TEXT SHOWN:
begin
Canvas Cover- Depending on what kind of deck I end up installing I will make a cover for the entire deck or just for the cabin.  We will see, but this will be one of the last projects.  

Float How?  One thing I realized as we ripped out all these stupid styrofoam balls is, we will need to replace them at some point.  I am still researching how much flotation I legally and practically need. My view is that this boat will be in a lake always close to shore and if the fiberglass is punctured, well its not the end of the world if it sinks.  Would I be pissed yes, enough to make it unsinkable pouring foam atop foam? no.  When we take out the cabin seats, where foam was primarily, we will need to find a new location for foam. One option is just to place it in the bow and aft compartments and seal them up. I am all for this, it is simple and balances the boat.  The issue is how much foam to buy and what type. For this I need to calculate my buoyancy requirements.  Still looking into it but a ballpark figure is 14 cubic feet of 2lb density foam. I prefer to use foam that fills voids in chemical reaction as opposed to the blocks. But I have not looked at the price difference.  So we will see.  This is probably an issue I will phone a friend about.
end
EXERCISE MATERIALS:
begin
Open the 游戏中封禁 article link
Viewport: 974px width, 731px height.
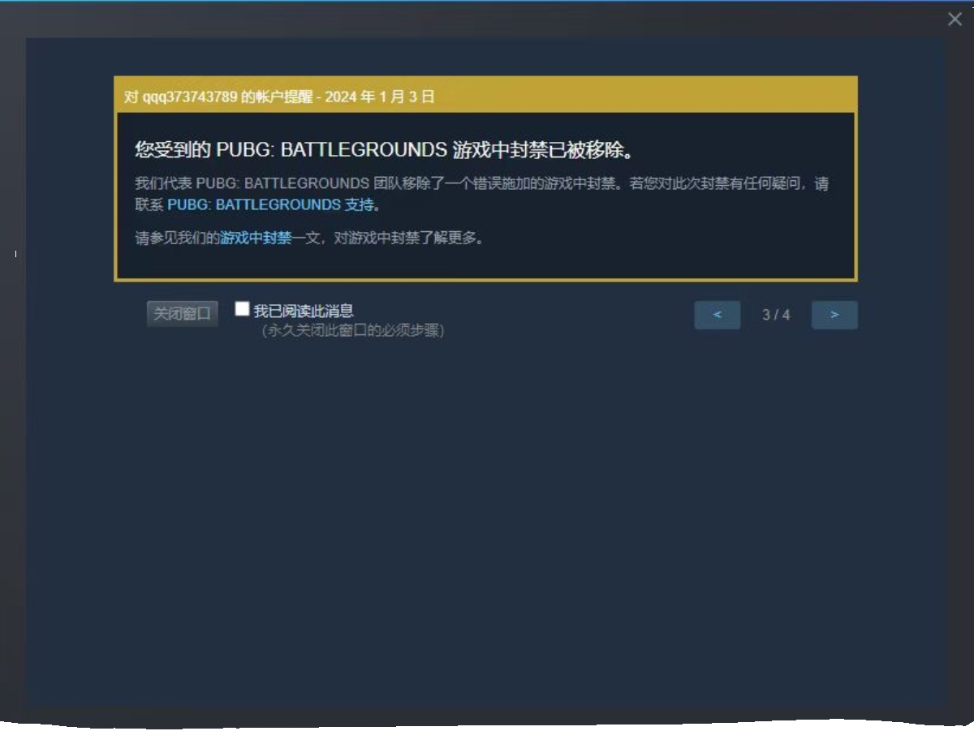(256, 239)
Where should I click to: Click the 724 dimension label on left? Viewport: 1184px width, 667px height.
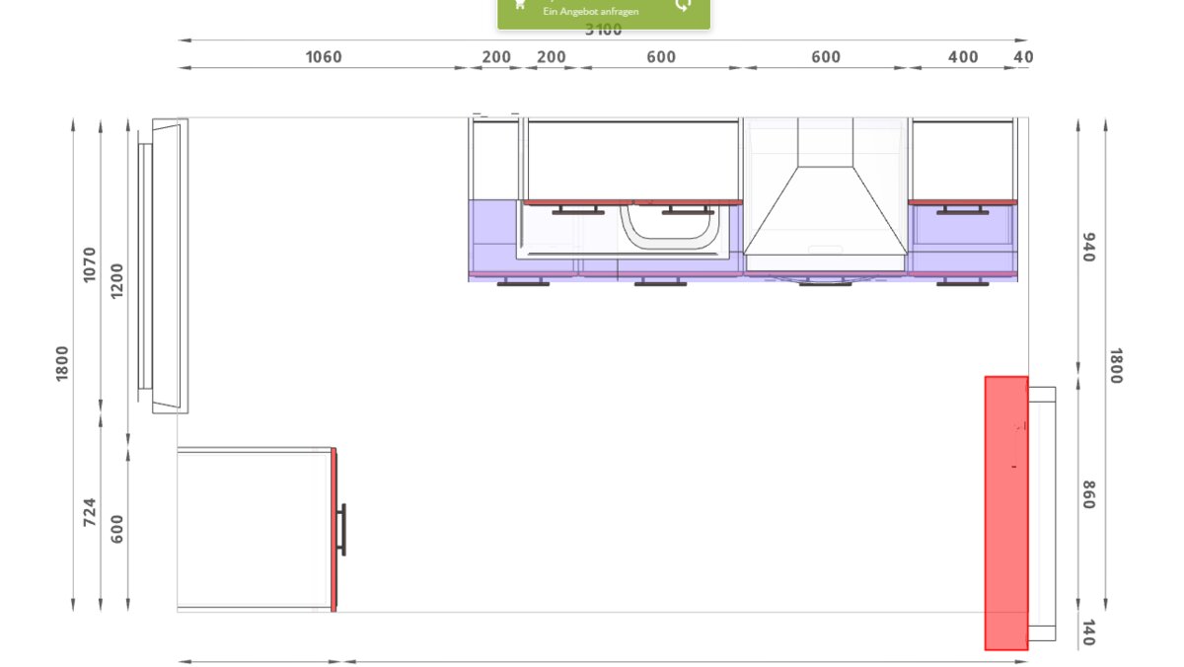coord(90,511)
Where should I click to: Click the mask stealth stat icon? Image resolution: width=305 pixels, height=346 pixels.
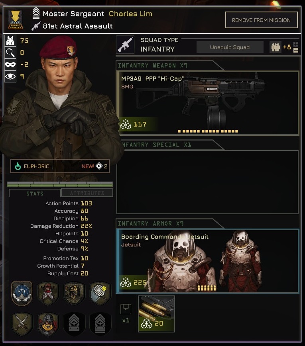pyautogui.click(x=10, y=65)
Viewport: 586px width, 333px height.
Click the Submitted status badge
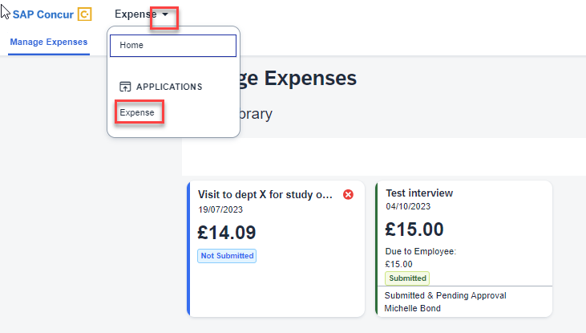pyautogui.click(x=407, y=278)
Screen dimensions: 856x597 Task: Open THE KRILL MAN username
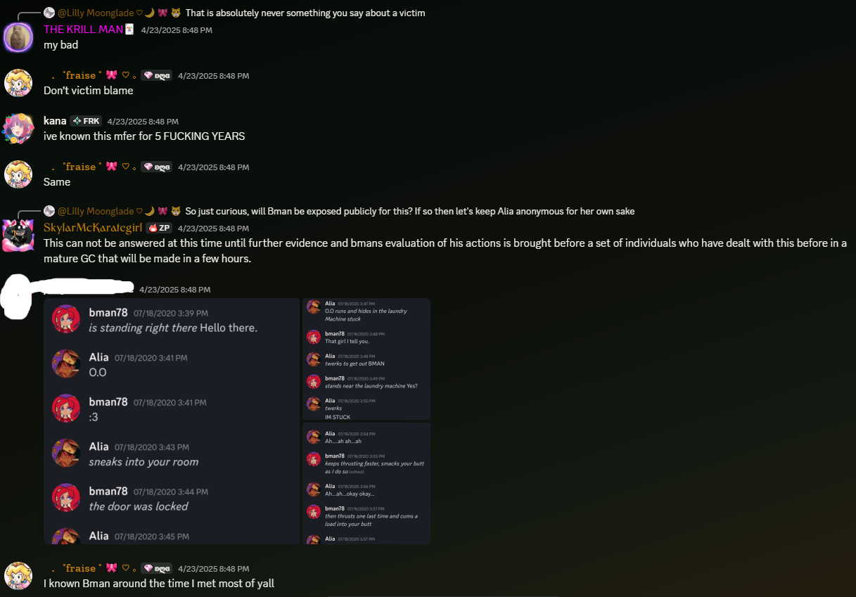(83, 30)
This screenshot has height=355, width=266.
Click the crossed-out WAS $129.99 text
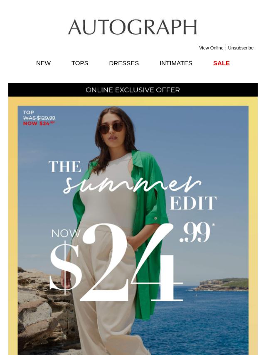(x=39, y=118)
end
TO DO:
1) Echo the passage of the boat project notes from "Canvas Cover- Depending" up to and including "the last projects.".
2) Rewrite all of the entries above with every "Viewport" changed to "Display area" and everything else left as is. Omit the pictures.

RESPONSES TO THE EXERCISE:
1)
Canvas Cover- Depending on what kind of deck I end up installing I will make a cover for the entire deck or just for the cabin.  We will see, but this will be one of the last projects.

2)
Open the 游戏中封禁 article link
Display area: 974px width, 731px height.
(256, 239)
Where should I click to: Click the 724 dimension label on left? Display area: 1184px width, 667px height.
coord(90,511)
Where should I click to: Click the mask stealth stat icon? Image resolution: width=305 pixels, height=346 pixels.
pyautogui.click(x=10, y=65)
Display area: 586px width, 333px height.
Click the Submitted status badge
pyautogui.click(x=407, y=278)
Screen dimensions: 856x597 Task: Open THE KRILL MAN username
(83, 30)
This screenshot has height=355, width=266.
Click the crossed-out WAS $129.99 text
(x=39, y=118)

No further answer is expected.